Here's our setup - We're running a grid with 18 blades, each with 2 quad
core processors and 16 gigs of memory.  Each core is a compute node, so
we have 8 nodes per blade...  which should yield approximately 2 gigs of
memory per execute node.
Problem:  When we use a 64-bit JVM, we see utilization of all 16 gigs of
memory, and all jobs run fine.  In this configuration, the min and max
heap sizes are both set to 1906 MB.  When we use a 32-bit JVM, we see
utilization of about 5-6 gigs.  In this configuration, the min and max
heap sizes are both set to 1024.  The problem is that, with the 32-bit
JVM, we're getting 8 jobs starting per blade, but after a couple
minutes, 2 or 3 of those jobs get suspended.  They remain suspended for
10 minutes, and then get evicted (I know this 10 minutes is
configurable).  If we kick off a run of 50 jobs, over 30 end up getting
evicted and restarting.  We've tried setting the heap size to 1906 on
the 32-bit configuration, but not all of the jobs would start.

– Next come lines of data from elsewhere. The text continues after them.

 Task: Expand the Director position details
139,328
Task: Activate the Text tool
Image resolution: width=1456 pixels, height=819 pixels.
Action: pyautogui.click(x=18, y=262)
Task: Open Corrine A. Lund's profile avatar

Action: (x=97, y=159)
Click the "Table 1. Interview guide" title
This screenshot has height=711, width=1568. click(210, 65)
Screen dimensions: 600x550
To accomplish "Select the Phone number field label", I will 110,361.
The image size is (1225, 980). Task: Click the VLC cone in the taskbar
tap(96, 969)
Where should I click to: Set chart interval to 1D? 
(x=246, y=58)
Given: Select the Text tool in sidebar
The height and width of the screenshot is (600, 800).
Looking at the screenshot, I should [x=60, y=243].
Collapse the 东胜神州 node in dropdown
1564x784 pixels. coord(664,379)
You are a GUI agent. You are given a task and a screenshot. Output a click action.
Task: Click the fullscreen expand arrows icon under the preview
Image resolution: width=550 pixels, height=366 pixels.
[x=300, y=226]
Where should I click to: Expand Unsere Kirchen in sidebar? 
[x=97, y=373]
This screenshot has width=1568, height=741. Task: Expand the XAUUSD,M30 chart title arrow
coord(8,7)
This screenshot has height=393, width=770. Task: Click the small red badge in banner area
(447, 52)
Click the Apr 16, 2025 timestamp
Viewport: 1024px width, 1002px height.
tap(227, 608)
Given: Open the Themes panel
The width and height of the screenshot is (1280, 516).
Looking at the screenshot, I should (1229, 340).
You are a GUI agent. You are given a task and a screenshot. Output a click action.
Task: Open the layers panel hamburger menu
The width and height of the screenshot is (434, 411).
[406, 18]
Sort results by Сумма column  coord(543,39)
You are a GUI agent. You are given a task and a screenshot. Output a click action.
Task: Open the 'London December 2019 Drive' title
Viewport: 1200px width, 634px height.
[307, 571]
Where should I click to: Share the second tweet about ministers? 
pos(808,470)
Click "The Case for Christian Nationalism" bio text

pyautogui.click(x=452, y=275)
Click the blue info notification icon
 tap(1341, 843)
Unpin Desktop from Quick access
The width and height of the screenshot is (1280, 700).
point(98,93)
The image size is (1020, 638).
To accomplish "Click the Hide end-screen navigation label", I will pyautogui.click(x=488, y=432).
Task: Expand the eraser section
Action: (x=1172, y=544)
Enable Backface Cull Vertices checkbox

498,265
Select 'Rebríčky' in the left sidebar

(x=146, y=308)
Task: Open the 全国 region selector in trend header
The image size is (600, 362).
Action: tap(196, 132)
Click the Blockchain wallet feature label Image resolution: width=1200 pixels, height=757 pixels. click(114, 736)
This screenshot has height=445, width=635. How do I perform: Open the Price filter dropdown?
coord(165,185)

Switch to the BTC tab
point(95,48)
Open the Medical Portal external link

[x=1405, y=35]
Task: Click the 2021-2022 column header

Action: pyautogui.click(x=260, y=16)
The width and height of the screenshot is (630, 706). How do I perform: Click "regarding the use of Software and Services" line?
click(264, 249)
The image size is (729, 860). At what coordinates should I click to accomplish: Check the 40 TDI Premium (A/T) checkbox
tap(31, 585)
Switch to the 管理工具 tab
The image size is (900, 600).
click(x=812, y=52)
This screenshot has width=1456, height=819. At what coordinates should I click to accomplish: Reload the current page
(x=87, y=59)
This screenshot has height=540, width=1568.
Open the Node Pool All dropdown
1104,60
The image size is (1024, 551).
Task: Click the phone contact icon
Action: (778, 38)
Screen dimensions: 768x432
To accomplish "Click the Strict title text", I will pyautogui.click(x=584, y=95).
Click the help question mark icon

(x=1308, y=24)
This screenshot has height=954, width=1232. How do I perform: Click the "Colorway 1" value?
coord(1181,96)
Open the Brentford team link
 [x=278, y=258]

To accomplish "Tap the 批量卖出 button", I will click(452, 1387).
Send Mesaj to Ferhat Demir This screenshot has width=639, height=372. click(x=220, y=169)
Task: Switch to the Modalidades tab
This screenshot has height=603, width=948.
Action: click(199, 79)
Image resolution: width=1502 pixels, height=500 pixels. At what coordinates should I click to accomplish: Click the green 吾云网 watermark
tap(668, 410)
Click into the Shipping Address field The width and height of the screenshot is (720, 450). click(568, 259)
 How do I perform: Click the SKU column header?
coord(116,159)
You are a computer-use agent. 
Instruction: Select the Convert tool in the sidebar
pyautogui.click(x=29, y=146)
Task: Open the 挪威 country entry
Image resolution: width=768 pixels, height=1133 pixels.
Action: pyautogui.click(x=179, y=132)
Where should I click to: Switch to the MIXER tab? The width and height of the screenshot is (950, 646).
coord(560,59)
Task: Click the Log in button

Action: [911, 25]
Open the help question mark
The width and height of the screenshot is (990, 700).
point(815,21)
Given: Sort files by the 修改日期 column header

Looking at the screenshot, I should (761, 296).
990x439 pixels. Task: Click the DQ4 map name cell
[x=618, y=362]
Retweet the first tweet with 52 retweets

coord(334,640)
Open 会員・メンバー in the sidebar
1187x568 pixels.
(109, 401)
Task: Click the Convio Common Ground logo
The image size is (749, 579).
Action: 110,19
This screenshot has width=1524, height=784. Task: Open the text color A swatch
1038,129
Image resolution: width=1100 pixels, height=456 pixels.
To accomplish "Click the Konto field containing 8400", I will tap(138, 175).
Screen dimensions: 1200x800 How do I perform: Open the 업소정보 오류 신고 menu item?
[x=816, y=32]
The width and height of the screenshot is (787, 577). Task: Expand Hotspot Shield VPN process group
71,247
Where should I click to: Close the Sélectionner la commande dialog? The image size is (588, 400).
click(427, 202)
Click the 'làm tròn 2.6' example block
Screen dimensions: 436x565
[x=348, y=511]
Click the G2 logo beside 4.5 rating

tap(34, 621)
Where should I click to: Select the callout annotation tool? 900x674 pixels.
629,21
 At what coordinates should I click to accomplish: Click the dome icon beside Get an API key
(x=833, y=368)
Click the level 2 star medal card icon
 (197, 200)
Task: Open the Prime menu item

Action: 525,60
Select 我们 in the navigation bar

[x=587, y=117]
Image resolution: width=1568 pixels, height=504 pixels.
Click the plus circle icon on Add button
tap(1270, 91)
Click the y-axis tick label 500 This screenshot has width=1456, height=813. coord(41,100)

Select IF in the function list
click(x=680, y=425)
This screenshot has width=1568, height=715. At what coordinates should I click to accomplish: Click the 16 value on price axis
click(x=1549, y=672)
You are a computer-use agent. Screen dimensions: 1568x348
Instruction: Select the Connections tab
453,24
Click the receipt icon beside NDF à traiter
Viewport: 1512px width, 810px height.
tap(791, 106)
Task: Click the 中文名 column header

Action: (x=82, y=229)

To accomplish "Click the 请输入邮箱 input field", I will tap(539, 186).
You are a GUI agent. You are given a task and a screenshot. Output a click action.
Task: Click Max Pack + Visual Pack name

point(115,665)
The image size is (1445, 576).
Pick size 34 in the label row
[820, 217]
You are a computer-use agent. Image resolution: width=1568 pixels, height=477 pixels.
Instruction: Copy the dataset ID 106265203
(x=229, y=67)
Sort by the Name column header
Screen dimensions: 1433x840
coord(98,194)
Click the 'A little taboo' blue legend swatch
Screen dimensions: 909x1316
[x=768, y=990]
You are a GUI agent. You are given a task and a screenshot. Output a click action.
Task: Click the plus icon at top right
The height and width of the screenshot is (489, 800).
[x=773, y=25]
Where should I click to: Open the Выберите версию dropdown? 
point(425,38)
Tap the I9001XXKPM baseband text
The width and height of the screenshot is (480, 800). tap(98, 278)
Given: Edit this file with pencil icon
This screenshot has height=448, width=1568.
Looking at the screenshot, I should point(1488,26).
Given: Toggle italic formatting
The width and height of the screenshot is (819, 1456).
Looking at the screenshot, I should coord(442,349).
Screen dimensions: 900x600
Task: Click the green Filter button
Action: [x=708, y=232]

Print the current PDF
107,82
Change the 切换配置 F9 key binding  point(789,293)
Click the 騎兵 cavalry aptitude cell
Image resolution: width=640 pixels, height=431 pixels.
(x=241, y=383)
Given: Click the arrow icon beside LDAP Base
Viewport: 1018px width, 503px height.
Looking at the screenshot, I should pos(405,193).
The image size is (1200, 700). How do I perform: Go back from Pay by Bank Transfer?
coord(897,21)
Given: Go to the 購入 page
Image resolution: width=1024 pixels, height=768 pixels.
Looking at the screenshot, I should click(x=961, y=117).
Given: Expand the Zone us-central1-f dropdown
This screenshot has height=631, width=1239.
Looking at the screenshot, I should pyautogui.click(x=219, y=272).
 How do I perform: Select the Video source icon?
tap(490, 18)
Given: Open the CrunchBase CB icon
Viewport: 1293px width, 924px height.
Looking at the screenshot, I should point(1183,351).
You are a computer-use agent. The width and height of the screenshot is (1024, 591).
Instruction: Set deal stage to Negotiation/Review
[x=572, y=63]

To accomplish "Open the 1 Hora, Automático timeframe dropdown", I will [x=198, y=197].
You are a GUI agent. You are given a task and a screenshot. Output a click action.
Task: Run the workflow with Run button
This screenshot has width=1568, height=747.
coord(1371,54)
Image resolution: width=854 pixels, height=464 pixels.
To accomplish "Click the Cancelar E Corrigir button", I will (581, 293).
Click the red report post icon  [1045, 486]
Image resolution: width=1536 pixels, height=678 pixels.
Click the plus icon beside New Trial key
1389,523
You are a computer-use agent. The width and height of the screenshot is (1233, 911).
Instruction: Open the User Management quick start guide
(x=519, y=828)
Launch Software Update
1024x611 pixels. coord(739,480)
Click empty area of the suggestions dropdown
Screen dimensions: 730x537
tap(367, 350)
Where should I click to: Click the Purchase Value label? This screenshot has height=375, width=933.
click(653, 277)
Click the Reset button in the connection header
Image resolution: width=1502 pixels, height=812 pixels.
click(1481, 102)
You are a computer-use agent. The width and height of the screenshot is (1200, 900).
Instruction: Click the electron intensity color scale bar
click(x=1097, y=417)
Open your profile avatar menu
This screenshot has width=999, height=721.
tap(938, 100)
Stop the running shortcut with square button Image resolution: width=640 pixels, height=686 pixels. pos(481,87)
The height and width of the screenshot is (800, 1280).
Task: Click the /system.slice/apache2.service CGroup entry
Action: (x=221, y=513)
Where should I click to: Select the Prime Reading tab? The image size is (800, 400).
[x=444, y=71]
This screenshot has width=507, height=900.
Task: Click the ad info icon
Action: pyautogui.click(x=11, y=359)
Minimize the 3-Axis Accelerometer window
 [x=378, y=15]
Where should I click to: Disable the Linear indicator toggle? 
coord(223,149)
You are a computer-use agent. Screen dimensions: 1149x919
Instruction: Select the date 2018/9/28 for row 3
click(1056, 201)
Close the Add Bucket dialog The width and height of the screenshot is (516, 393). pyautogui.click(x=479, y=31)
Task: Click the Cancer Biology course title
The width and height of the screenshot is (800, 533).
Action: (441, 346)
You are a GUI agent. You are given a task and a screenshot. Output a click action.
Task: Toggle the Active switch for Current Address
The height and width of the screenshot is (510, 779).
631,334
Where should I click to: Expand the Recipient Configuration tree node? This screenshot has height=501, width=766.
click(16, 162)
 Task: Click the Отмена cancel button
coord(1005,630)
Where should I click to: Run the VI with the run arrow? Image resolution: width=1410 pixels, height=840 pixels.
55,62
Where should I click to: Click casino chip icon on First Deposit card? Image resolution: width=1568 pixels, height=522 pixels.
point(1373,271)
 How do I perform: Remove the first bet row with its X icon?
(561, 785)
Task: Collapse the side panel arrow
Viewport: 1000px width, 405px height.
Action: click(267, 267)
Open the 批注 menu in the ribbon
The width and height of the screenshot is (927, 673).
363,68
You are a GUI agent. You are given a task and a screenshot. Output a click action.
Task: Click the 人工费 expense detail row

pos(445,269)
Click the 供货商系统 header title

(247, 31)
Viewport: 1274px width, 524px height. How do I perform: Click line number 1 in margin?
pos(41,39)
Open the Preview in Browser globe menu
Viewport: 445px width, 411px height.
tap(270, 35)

Question:  I was wondering if anyone could provide any insight into what
might be going on.  I know that each java process gets its own JVM
runtime instance, and so should be able to address over 3 gigs.  I was
surprised when the 32-bit setup was showing > 4 gigs utilized, as I
thought maybe the problem was that all of the memory was being mapped
through one instance of the JVM.  I don't think Condor would do anything
strange with how the memory was being managed, but I don't know for
sure.  It seems to me like this is a memory size issue, as our problems
were solved when we used the 64-bit JVM.  This, however, is not ideal as
we have third-party libraries that we'll be using that are 32-bit.  Any
insight would be greatly appreciated.